La thèse, ce n'est pas un long fleuve tranquille, mais c'est quand même un apprentissage fantastique. Moi, ça a duré six ans, et c'est vrai qu'au début je me suis senti un peu perdu devant cette masse d'informations. J'avais l'impression de ne pas savoir où j'habitais, qui j'étais, ce que je voulais vraiment faire. Ça s'est construit lentement tout au long de la thèse. Progressivement, on fait des choix, on arrête une problématique, des terrains, et on se lance dans l'écriture. Et en vérité, ce sentiment de savoir vraiment ce que je faisais et ce qui faisait mon originalité en tant que chercheur, je pense que je ne l'ai touché du doigt qu'après la soutenance.

L'autre difficulté que j'ai eue c’est que j'ai presque dû réécrire intégralement ma thèse lors de la sixième année. En fait, j'ai fait beaucoup de versions de ma thèse. C'était dû au fait que j'avais énormément de mauvais tics de langage dans l'écriture au début. L'écriture universitaire, c'est vraiment une compétence, ça prend du temps, ça s'apprend en se trompant et en se relisant les uns les autres. De ce point de vue-là, j’ai eu la chance d’avoir des retours très précis sur le texte grâce à Dominique Cardon et aux ateliers d'écriture du médialab. Ces ateliers sont un moment d’échange entre doctorants et chercheurs confirmés où on se réunit autour d'un texte pour en commenter l'écriture et se donner des conseils. Ça m'a beaucoup aidé à identifier les lacunes et améliorer mon texte.

Comment décrirais-tu ton expérience de doctorant au sein du médialab ?

Le médialab, c'est un endroit où il y a de plus en plus de doctorants, ce qui est merveilleux. Quand je suis arrivé, on était très peu nombreux, j'étais le premier doctorant inscrit à Sciences Po associé au médialab. Maintenant, on est beaucoup plus nombreux, ce qui permet d'avoir une ambiance collective de travail, d’être avec des gens avec qui on partage des « conditions de vie » assez particulières et qui comprennent ce qu’on vit.

Ensuite, il y a une énorme palette de compétences au médialab. Il y a des gens qui font de la tech, du design, des sciences sociales et de la sociologie, de l'histoire. Avoir une telle diversité de disciplines, ça permet d'avoir de l'aide dans plein de domaines tout en étant solide sur nos appuis. On peut aussi bénéficier de l'environnement à Sciences Po, c'est-à-dire avoir accès à tout un tas de séminaires, de colloques.
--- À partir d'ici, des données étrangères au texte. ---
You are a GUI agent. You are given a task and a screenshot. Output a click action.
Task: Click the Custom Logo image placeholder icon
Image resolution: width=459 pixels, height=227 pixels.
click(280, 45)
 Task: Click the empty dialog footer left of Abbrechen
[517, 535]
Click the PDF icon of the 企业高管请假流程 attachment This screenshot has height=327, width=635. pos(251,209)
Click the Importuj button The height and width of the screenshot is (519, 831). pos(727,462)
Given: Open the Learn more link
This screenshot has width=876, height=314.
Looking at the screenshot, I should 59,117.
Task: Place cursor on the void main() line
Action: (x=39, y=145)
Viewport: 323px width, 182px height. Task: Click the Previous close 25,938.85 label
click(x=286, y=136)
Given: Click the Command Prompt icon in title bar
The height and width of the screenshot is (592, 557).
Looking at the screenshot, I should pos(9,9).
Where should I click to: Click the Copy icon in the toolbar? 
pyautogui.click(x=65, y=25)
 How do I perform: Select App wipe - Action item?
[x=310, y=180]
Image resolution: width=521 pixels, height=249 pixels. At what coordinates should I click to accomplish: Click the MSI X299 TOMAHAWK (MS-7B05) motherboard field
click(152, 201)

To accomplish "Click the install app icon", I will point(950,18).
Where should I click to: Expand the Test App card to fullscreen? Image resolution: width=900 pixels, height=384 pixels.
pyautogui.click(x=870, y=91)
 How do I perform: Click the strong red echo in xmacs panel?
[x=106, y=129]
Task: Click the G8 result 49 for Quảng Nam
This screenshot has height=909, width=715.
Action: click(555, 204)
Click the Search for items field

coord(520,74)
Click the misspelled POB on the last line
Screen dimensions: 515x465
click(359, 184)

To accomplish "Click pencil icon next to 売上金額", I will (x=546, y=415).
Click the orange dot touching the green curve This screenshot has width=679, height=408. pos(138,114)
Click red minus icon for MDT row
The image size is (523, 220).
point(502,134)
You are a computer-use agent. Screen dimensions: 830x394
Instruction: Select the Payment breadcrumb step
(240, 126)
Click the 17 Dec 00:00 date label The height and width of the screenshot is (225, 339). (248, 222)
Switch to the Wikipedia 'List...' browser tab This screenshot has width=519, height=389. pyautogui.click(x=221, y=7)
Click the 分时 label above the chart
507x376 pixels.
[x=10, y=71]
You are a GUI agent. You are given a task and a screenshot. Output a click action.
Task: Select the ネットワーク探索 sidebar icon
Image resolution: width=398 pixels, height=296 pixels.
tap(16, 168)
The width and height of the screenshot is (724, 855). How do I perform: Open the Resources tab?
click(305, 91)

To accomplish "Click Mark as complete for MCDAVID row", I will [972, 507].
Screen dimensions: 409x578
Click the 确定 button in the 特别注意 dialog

Quel conseil aimerais-tu donner à quelqu’un qui commence une thèse ?

Si je devais m'adresser à cette personne, je lui dirais qu’elle va y arriver. Le conseil que je donnerais c'est de croire en ce qu'on fait, de le défendre et d’avoir l'audace de le présenter à beaucoup de gens : dans des séminaires, à son directeur, à son comité de suivi.

Et même si on croit vraiment en ce qu'on fait, il faut écouter les commentaires qu'on nous fait. Ça nous permet d'être meilleur. Parfois, on ne les comprend pas tout de suite, on les laisse un peu de côté. Et un an, deux ans, trois ans après, on se dit « Ah, mais oui, en fait, on m'avait dit ça. Et maintenant, je comprends. Et c'est vrai. ».

Quels sont tes projets maintenant que tu as soutenu ta thèse ?

D’abord, je suis ATER (Attaché Temporaire d'Enseignement et de Recherche) à l'EHESS. J'enseigne les méthodes statistiques, l'introduction au raisonnement statistique, et j'enseigne un logiciel de statistiques qui s'appelle R.

Concernant les questions qui m'intéressent, je voudrais réfléchir un peu plus systématiquement à cette idée de la circulation des idées de droite radicale en spécifiant les acteurs que j'étudie. Par exemple, étudier les journalistes pour essayer de montrer comment cette normalisation de la droite radicale s'est passée. Ou me pencher sur le patronat pour essayer de réfléchir à l'implication des patrons, chefs d'entreprise et entrepreneurs dans la circulation des idées d'extrême droite.